Document passage:
■ ■ ■ ■
Even better, why not just add some muscle?
Muscles are good at soaking up glucose, especially well-exercised muscle. Insulin levels go up when your body is trying to remove glucose from the blood and store it in appropriate cells. The body will increase insulin production when it has a difficult time storing glucose (too much intake of glucose producing food, cells not being receptive to insulin's message to store glucose, or a combination of the two).
I was a full blown diabetic at 12.7 A1c. Eating low carb and lots of long, slow, steady-state cardio brought it down to 7 in about six weeks (with the help of medication). There was some intermittent fasting in there as well, usually on the days I did a lot of cardio. I continued to improve doing that - got off the mediation - but I plateaued with an A1c in the high 5's. The really good changes happened when I started doing a lot of weight training and changed to high-intensity-interval-training for most of my cardio. My A1c dropped and has stayed in the low 5's (5.2 last time) without any medication. I generally eat 4-5 times a day using a low-carb diet rich in green veggies with a lot of lean meat (and some bacon too).
■ ■ ■ ■
Information given:
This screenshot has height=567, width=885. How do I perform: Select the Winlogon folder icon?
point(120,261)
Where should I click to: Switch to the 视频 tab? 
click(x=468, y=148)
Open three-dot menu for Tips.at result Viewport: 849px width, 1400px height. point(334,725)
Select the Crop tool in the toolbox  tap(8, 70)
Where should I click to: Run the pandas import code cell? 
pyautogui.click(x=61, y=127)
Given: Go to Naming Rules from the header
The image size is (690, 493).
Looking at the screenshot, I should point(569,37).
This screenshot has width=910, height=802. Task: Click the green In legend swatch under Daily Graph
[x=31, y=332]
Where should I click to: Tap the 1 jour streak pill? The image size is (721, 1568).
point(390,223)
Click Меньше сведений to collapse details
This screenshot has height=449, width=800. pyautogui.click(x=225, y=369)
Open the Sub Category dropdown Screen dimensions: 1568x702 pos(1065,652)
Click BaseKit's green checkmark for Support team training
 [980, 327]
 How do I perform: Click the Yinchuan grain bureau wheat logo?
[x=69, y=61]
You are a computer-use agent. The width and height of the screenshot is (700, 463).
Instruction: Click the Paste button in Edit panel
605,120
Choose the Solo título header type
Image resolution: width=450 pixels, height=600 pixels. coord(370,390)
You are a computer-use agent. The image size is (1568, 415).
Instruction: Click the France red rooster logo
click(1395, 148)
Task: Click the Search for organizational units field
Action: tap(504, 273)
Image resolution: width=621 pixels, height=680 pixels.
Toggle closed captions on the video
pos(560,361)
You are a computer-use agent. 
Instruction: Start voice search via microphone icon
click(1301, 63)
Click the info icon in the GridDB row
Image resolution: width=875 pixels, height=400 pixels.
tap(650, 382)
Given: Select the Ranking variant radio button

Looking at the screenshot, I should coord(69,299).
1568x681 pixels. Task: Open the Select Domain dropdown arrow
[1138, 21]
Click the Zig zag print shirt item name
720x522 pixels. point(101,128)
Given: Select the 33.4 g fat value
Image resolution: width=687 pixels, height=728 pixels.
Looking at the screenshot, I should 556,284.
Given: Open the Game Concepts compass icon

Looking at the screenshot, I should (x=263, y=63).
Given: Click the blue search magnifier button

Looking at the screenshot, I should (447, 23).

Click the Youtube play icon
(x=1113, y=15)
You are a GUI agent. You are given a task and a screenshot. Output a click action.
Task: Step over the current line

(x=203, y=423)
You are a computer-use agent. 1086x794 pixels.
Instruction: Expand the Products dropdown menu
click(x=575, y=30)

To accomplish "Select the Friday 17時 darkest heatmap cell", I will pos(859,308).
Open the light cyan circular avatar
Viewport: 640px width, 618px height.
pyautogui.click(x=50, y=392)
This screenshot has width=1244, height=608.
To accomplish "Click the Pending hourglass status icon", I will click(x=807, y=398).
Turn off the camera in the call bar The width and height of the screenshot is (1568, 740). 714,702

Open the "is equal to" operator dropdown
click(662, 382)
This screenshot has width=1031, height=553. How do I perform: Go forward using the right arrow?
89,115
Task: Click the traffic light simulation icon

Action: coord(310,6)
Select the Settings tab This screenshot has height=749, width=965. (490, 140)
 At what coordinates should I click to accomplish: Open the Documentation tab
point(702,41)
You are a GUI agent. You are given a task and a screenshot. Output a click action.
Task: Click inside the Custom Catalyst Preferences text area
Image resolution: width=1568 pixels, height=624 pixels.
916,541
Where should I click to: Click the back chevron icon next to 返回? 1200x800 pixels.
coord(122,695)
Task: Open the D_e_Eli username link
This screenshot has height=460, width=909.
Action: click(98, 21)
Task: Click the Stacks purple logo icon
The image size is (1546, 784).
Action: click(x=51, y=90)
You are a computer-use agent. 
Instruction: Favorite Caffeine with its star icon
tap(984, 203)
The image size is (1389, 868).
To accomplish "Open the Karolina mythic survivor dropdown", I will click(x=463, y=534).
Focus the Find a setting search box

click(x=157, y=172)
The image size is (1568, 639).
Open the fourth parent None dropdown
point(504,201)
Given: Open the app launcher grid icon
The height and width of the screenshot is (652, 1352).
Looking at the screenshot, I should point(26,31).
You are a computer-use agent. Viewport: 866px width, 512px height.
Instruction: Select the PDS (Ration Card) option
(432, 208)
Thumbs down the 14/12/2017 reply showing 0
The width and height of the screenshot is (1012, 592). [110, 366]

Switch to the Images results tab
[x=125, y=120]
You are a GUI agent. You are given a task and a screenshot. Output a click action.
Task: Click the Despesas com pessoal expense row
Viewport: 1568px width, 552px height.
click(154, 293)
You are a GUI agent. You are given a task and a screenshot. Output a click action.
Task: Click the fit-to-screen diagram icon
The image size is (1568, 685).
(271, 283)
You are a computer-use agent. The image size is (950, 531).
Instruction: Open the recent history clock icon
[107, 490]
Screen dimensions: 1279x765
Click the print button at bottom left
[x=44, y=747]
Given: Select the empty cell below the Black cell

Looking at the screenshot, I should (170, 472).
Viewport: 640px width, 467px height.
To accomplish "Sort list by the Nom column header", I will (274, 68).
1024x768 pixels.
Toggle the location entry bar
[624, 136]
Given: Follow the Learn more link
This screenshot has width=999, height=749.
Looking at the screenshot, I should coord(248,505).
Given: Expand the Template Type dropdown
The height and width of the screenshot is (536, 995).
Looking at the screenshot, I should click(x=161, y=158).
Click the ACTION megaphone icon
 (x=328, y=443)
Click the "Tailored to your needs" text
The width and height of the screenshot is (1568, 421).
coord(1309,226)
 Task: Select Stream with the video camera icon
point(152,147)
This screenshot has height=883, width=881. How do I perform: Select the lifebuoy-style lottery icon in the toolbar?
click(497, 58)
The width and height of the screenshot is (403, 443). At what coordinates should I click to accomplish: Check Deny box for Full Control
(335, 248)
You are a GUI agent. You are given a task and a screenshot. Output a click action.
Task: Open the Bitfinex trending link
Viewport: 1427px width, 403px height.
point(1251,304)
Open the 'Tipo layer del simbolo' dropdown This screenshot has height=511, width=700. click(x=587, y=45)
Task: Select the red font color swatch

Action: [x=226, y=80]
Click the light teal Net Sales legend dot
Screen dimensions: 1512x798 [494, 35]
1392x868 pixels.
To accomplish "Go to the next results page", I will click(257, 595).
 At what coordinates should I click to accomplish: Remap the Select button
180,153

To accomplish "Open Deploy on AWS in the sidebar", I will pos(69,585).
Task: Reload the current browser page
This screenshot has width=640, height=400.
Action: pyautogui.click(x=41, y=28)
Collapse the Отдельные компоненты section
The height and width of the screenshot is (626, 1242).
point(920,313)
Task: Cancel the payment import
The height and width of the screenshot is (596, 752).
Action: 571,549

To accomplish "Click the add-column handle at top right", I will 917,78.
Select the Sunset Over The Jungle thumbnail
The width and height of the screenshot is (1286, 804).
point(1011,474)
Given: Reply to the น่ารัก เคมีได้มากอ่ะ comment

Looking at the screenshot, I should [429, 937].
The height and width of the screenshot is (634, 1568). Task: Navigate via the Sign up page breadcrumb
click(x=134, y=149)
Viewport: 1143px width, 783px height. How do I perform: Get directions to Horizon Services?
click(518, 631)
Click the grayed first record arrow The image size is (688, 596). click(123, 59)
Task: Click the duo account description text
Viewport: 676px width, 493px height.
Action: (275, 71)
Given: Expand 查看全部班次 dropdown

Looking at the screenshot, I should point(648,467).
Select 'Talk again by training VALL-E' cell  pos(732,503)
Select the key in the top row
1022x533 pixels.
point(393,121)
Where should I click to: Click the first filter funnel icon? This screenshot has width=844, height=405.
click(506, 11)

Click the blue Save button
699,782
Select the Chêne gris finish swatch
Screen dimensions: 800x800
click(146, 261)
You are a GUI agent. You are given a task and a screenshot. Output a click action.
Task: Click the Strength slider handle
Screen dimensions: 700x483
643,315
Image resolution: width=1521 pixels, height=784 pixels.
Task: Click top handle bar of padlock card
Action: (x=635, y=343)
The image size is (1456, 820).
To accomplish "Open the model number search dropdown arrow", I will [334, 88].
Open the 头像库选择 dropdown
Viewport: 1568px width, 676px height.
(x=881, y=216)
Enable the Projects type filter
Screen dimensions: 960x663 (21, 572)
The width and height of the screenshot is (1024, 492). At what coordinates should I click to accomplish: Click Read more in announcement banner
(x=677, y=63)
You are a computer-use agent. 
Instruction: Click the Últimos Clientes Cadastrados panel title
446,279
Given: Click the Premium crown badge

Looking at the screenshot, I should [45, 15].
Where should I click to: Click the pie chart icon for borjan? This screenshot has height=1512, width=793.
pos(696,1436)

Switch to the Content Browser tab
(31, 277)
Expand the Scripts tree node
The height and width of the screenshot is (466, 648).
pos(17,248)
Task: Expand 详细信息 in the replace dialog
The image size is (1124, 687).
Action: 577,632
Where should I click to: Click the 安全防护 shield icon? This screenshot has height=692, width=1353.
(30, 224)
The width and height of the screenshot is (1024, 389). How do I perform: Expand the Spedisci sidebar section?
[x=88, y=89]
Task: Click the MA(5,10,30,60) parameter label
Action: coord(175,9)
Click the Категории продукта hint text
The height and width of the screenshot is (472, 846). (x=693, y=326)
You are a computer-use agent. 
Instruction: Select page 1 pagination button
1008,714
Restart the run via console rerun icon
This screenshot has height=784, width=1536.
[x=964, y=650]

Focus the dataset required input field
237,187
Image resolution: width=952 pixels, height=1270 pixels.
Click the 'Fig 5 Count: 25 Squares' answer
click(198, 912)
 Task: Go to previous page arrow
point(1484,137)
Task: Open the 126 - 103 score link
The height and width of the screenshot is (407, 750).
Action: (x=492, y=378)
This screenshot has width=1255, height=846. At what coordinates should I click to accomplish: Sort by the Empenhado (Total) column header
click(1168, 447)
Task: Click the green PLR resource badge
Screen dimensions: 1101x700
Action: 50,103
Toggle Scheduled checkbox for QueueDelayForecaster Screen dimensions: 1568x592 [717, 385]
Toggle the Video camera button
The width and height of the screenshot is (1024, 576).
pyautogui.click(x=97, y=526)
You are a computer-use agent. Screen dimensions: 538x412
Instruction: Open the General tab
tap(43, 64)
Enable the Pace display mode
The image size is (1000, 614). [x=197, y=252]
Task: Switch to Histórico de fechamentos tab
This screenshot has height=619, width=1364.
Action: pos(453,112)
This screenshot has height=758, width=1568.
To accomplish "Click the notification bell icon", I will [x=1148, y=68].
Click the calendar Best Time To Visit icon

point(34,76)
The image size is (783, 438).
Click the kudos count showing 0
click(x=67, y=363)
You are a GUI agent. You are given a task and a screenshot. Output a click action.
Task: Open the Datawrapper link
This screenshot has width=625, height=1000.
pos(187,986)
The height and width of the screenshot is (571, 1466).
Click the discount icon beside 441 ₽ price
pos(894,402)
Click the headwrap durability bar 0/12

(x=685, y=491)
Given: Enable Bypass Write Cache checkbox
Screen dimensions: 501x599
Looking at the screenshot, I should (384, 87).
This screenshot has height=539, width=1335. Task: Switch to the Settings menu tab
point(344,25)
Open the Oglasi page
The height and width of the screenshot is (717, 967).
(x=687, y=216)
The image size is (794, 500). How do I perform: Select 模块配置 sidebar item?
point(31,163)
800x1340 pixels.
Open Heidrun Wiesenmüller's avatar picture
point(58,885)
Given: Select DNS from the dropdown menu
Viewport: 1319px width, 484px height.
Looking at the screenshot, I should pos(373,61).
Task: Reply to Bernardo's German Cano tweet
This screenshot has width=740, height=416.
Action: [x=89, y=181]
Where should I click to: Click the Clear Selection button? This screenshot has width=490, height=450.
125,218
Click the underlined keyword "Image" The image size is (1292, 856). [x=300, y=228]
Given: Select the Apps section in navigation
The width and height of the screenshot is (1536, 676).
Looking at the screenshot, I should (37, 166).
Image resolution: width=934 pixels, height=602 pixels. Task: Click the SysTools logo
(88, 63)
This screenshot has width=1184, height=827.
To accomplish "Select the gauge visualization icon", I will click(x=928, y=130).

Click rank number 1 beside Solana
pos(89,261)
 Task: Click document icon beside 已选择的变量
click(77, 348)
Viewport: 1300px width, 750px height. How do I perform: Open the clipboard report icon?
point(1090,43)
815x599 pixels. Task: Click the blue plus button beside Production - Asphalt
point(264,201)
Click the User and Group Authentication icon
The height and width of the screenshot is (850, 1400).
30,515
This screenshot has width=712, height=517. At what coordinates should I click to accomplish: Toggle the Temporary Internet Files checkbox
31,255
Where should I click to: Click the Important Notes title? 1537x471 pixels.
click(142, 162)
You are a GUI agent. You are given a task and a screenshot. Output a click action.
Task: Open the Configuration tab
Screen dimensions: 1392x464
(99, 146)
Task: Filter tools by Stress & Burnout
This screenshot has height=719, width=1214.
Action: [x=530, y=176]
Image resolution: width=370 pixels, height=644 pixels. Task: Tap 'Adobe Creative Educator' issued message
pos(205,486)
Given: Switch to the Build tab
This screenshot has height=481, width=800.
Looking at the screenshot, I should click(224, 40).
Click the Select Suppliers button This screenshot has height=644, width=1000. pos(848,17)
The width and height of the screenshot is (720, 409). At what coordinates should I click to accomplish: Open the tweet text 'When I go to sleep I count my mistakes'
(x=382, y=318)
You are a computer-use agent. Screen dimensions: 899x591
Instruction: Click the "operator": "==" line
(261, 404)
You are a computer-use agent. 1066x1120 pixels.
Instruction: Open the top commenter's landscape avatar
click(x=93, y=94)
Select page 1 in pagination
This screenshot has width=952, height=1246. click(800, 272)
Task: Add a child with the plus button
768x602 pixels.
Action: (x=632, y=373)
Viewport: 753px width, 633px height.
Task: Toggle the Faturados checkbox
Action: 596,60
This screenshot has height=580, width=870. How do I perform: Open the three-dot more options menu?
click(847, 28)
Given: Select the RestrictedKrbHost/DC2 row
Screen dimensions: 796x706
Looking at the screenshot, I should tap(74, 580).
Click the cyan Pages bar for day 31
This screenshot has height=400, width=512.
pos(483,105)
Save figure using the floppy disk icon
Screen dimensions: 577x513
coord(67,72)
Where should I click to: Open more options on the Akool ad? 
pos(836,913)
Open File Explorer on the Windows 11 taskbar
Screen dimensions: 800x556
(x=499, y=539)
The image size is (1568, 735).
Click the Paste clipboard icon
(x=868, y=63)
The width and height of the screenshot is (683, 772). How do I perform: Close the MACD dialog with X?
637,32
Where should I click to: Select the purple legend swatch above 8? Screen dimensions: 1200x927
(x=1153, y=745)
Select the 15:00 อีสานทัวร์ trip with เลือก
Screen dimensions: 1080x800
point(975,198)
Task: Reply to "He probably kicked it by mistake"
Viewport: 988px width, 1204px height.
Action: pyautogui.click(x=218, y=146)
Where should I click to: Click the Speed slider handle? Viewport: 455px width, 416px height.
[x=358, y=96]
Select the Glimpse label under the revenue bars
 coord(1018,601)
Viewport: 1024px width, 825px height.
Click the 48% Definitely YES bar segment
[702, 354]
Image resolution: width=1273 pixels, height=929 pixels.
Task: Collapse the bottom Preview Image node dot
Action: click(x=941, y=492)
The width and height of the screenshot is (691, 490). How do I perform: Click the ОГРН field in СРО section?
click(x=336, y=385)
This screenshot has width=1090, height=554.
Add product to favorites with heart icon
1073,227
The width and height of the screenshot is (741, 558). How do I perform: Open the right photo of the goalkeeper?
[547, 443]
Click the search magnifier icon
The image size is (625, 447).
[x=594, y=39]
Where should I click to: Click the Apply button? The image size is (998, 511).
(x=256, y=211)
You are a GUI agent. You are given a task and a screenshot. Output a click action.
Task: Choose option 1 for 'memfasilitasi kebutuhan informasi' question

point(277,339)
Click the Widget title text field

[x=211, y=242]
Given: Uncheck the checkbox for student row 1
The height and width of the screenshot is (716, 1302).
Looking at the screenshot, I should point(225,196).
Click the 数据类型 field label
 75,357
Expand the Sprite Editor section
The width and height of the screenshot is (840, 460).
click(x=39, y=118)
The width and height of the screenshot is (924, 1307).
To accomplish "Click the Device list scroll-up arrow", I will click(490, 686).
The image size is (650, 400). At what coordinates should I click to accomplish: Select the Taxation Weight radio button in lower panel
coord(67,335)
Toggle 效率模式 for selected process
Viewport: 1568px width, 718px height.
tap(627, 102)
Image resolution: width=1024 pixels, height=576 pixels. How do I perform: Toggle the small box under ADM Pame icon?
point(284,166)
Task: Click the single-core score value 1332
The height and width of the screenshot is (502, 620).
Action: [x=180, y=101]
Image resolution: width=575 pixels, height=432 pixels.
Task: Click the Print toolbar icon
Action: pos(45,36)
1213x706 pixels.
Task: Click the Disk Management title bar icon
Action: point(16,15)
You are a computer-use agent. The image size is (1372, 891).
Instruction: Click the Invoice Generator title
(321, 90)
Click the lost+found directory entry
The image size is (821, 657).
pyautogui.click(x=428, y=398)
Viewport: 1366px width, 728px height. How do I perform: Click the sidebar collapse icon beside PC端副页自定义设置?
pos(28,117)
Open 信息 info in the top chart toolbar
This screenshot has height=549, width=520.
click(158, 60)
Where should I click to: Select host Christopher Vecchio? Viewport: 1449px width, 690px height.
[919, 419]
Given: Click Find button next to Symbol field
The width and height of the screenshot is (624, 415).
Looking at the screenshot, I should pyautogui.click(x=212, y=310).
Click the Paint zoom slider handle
■ ■ ■ ■
Exercises:
**1.** List every A1c value or range that the post on muscle and blood sugar mentions, in the order they appear.
**2.** Pick up the post on muscle and blood sugar after its last sentence and carry it forward.

Numbered answers:
**1.** 12.7, 7, the high 5's, the low 5's, 5.2

**2.**
I don't have a problem doing some fasting, and I think it helped a little in the early stages of trying to fix my diabetes, but adding muscle and dropping body fat by means of high intensity athletic training with an emphasis on weight training while eating low-carb is what got me to where I wanted to be.
It's been a while since I've done my research, but I recall concerns about fasting actually causing an increase in insulin production and body fat because your metabolism is responding to it's perception that you're living in a time of famine.
My takeaway from my research and experience is that it's better to reduce your body's need to create more insulin by reducing the load (less glucose produced from food), and making your body more insulin sensitive by increasing it's ability to store glucose efficiently (reduce fat and add muscle mass through some cardio and strength training.